Operating during the COVID-19 lockdown: Dott in France
9 April, 2020
A few shared micromobility operators chose to maintain a limited-service during the COVID-19 crisis: when public transport in major cities is not the safest mean of transportation, other shared transport options are an absolute necessity to allow healthcare/grocery store/delivery… workers to maintain vital services.
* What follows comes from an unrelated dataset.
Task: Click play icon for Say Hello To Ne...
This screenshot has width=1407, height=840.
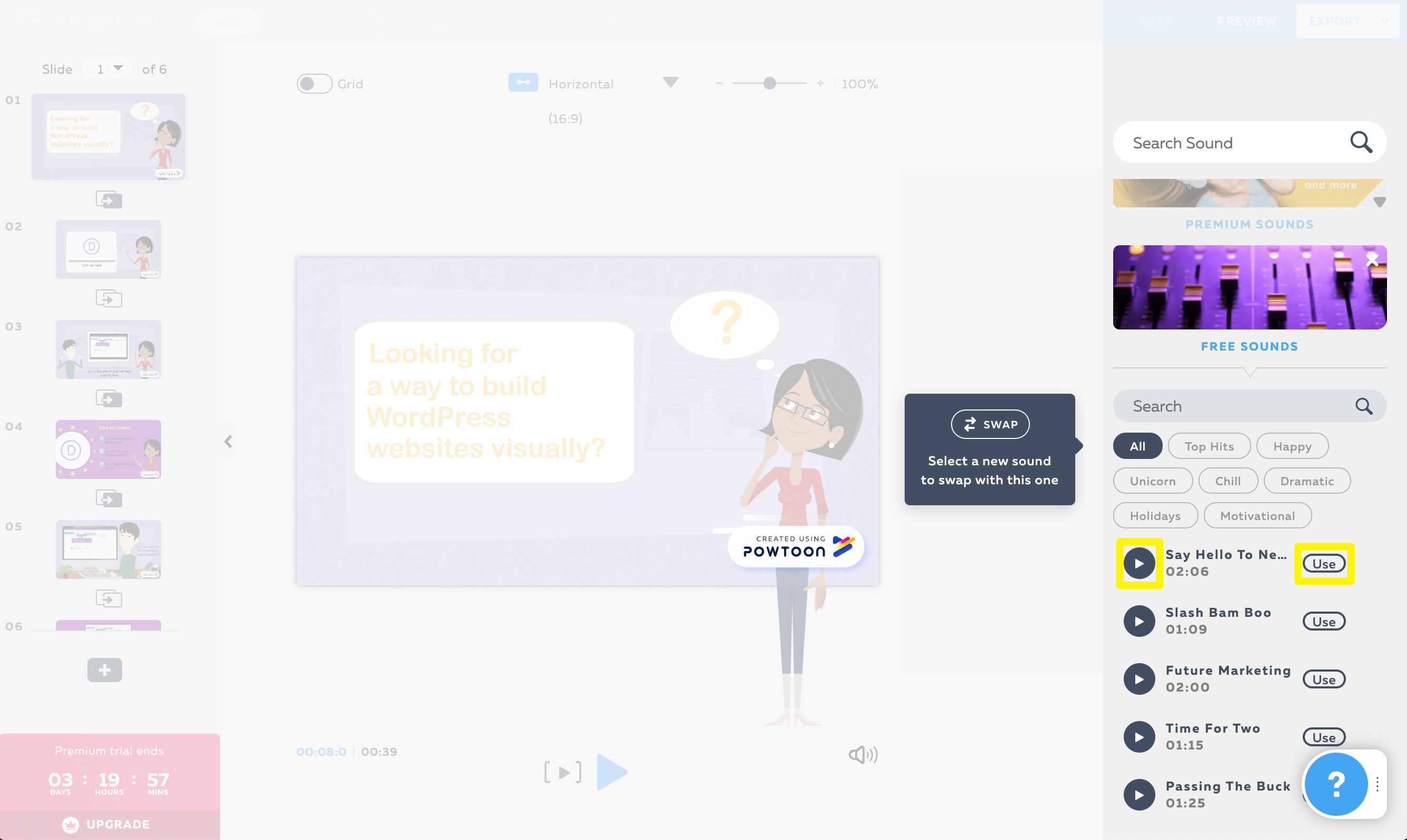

Dott is still operating its e-scooter fleets in all the cities it was operating in: Brussels and Liege in Belgium, Paris and Lyon in France, Augsburg, Bonn, Cologne and Munich in Germany, and Turin in Italy. The company chose to maintain service despite the negative impact on the company’s bank account to contribute to the (inter)national effort by offering a limited-service.
For Nicolas Gorse, GM France, “adapting to this exceptional situation is a way to grow up, and to be stronger in front of future upheavals”. Indeed, changes have to be made at all stages of the operation process to offer an e-scooter service during the COVID-19 crisis…
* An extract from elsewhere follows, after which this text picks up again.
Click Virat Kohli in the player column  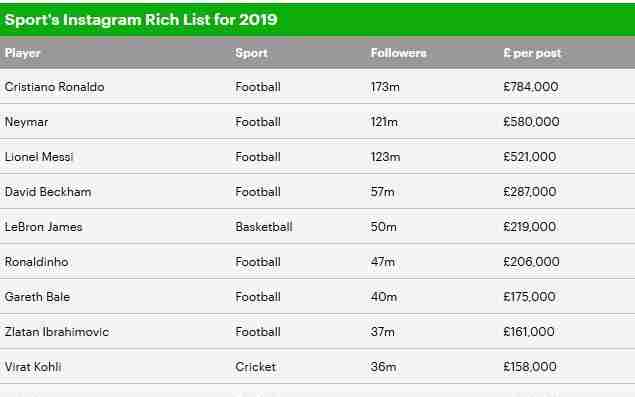(x=33, y=367)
Staff and processes adaptation
Dott is currently operating 1090 e-scooters in Paris and 790 in Lyon, half of its nominal fleet size. The company had to resize its operation staff consequently: temporary workers have been laid off, while for the permanent ones 32% are on short-time working, 27% are on sick or parental leave and 40% are working full time.
Because of the low usage rate, Dott chose to stop its mechanical workshop: all the damaged scooters are now replaced by a new one. Not a problem as the damage and vandalism rates plummeted with the lockdown!
The staff is therefore focused on balancing, battery swap and disinfection. Planning sequencing allows workers not to walk into each other: one at a time at the warehouse in addition to the warehouse manager, one driver only in the electric vans to swap the batteries, drop or pick up the scooters… And each member of the staff, of course, wears a mask and disposable gloves.
Patrollers (5 in Paris, 3 in Lyon) and drivers are disinfecting each scooter they come across on their way to the next task. As the battery swap occurs every 10 trips or every 4 days on average, that gives you the minimal disinfection frequency. Every maintenance or balancing action also finishes with disinfection.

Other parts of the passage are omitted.